I realize how lucky we are to be traveling and living abroad. But there are times when traveling gets hard, when you start to feel lonely. That, of course, is during the holidays. You’re meant to celebrate holidays with your family, but how do we cope when we’re living a life abroad?
The first true holiday that I spent alone was Thanksgiving of 2011 when I lived in Portland. I didn’t feel lonely at all. In fact, I felt so grown up knowing I had to fend for myself during the food-filled holiday. Since work colleagues knew I was on my own, they invited me to a Thanksgiving party. Ugh, party. The one word most shy introverts hate.
I had two options: Say yes and go spend the holiday with people I’ve known for a couple of months. Or say no, lie about having plans, but end up sitting alone at home.
I said I would think about it because I wanted to see what my roommate was doing (when really I wanted to mull over it). I weighed the pros and cons.
Pros: Free food. Won’t be alone.
Cons: Will have to be social with a bunch of people, whom the majority of I won’t know.
It was obvious that the pros outweighed the cons (by an iota). I figured that this would be good for me though. I believed when I left Florida, I left the Old-Shy-Jamie behind. The New-Not-As-Shy Jamie would enjoy social gatherings.
And so, I, the new Jamie, obliged to go.
I’m glad I did go. There was plenty of food as expected, and I wasn’t alone. And moving to a new place where I didn’t know anyone actually turned out to be a great conversation starter. I gave the low-down each time I would meet someone new so many times, I had it memorized so well that I appeared to be an eloquent speaker.
Before leaving Florida, I never gave much thought about what I’d do for the holidays. That was the least of my worries. When I was in Portland, not being at home for Thanksgiving wasn’t a big deal. Being an introvert, I tend to be okay alone anyway.
Christmas came along, and I still didn’t go home. I wasn’t going to be all alone though. This would be the first Christmas that Daniel and I celebrated together. As a matter of fact, it was the first time we were meeting one another. (I know, I know. It was a bit of a risk to spend a holiday with someone you hadn’t met in person, but it’s safe to say all went well.) Christmas, New Year’s, and 2012 rolled around.
By the time we knew it, we were in Korea together.
For a majority of US holidays, I was fine with not being home: July 4th, my birthday, Easter. But then it was already November, and my third Thanksgiving away from Florida was approaching.
For some reason it felt especially hard. Likely because I was in a foreign country where that holiday wasn’t even celebrated.

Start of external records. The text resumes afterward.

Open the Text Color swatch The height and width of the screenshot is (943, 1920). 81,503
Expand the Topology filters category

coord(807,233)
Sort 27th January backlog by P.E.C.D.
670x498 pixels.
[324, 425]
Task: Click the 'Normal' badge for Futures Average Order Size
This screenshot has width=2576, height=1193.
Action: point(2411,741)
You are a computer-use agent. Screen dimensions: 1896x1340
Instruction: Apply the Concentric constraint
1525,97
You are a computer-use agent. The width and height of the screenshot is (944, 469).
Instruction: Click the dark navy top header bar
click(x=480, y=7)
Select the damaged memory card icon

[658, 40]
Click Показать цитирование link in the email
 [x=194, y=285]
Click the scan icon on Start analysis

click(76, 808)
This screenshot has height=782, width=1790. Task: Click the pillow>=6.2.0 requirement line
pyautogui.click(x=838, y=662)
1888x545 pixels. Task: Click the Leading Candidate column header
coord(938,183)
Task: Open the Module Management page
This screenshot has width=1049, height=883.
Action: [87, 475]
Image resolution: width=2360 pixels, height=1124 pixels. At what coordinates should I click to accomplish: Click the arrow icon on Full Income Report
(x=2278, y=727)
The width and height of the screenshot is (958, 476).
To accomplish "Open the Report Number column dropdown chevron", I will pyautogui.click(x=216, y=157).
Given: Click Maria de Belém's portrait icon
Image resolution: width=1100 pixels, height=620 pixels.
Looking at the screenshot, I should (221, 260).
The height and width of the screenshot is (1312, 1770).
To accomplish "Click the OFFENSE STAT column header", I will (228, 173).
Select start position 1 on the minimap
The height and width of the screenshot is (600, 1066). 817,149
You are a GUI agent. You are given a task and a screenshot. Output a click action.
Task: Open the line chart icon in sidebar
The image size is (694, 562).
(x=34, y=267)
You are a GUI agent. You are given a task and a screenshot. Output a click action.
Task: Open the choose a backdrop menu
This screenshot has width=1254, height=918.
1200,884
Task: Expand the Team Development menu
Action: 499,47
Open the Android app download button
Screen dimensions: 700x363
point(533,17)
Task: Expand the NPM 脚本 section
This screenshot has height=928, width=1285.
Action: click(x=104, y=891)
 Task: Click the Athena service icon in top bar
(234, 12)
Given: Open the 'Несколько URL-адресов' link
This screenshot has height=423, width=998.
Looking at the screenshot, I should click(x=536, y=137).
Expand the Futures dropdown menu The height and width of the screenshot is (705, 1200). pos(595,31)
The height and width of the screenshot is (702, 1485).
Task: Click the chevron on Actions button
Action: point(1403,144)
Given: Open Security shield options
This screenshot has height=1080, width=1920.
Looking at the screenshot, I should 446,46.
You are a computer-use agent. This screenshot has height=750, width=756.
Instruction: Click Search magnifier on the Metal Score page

While all my friends were posting on social media what they were thankful for or uploading photos of their family getting together, I couldn’t help but feel a bit envious of them. For once, I wanted to be back in the place I once called home, the place I grew to loathe, to be back with my family.
But I was in Korea, and it was just a regular old Thursday: I got up to go to work for 9 hours to deal with annoying children. I was even a bit irked for no one at work knowing what day it was. Why weren’t they wishing me a Happy Thanksgiving?! Was that selfish of me?
When I celebrated in Portland, I was at least still able to talk to my mom, get the day off, and eat a proper Thanksgiving dinner, like everyone else. I didn’t feel so left out.
At least for Christmas and New Year’s in Korea, I had Daniel to commiserate with. But this was just a normal Thursday for him because he’s English and all. We came home after our long day of work, exhausted, and had curry take out.
That was how I spent my Thanksgiving in Korea.
This Thursday will be my fourth Thanksgiving away from Florida. My second time in a country where the holiday isn’t celebrated. It’ll be just another Thursday.
To be an expat or long-term traveler, you need to give up a few things in order to live a life abroad, holidays with your family (and flavored coffee creamer) included. But you know what? I wouldn’t trade it for the world. I’m so thankful to be where I am at.
And besides, I’m not completely alone. Daniel is my family now.
Have you ever spent the holidays alone? What do you do when you’re feeling lonely during the holidays?